2) Duggan: Longitudnal analysis and 2) Dervin: Information needs and uses

Duggan and Julien's "Longitudinal analysis" is an empirical study that tested the claims by other researchers: Is information behavior multidisciplinary? what are the methods of the studies?, and Are these studies dealing with cognitive activities? They created content analysis categories in which to place literature published between 1984-1989 and 1995-1998.

While it seems like they did extensive research to determine if articles could apply to library science or information behavior, it is possible that Duggan et al. missed some sources, which would skew their results. As this paper was published more than 10 years ago, certain resources were not available to Duggen. A follow-up to this paper would be interesting; even if new search engines and databases don't make a difference in the ease of locating and categorizing documents, there certainly have been more work published that might change their results.

However, the results that Duggan did find were interesting: articles relating to library science were not often cited by papers in other fields and methods of research were generally still based on questionnaires, rather than more quantitative methods. It is possible that the relative youth of the field is a reason for these results, as librarians were not always concerned with the concept of information behavior. I also believe that that concept itself might be why there were so few scientific papers and why the papers were restrained to a few fields. The manner of how people search or the idea that someone's question might be just a part of a bigger information need seem to be abstract concepts.
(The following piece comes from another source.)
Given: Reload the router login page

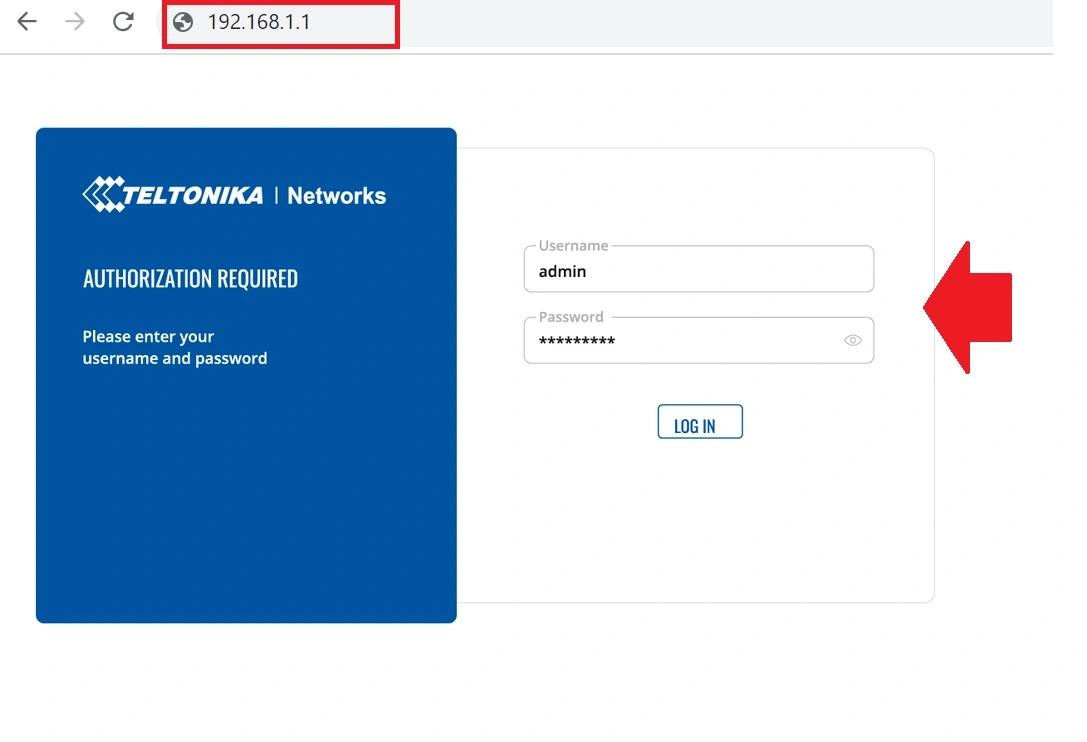Looking at the screenshot, I should pyautogui.click(x=123, y=22).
I believe that more studies in the theories of information behaviors should be done. It remains a relevant field: with more content being made available online, it's not only librarians who need to remain focused on how people interact with all the information we have access to in this Information Age, but any company, organization, or person with a website who wants it to be findable. I agree with Dervin and Nilan, who in "Information needs and uses" argue that the field of information behavior needs to continue to define its theories and expand in new directions. They use seven criteria to establish a shift in mindset: the way we view information, the user, and the user experience; predict user behavior; our method for determining information needs; our approaches to research; and a new importance on the individual. The older methods of system-centered research and literature was unhelpful then, now it's practically irrelevant.

Since the Internet is available to such a wide spectrum of people, users can come from an array of backgrounds and situations (as Dervin calls them in "From the mind’s eye of the user: The sense-making qualitative-quantitative methodology") or ASKs (as Bates call them); information retrieval systems need to be approachable and usable by people with a variety of education, intellect, experience with IR systems, and expectations. By doing more research into the user as an individual, IR systems will be be able to adapt to better serve those who use them. The system-focused paradigm relies too heavily on stereotypes and assumptions about the users. And while demographics may seem like an appropriate method of distinction in a small library system, in a library that serves a large population, like the one I patronize in Brooklyn, the patrons can't be placed into neat groups.

To return to Duggan and Julien, I believe it's important that articles written about and for library science or information behavior should cross-reference and be cross-referenced by other fields. Users draw from a vast and complex network of experience and knowledge, and not just from their understanding of library/information science. Information behavior is not exclusive to one field since the users aren't exclusive.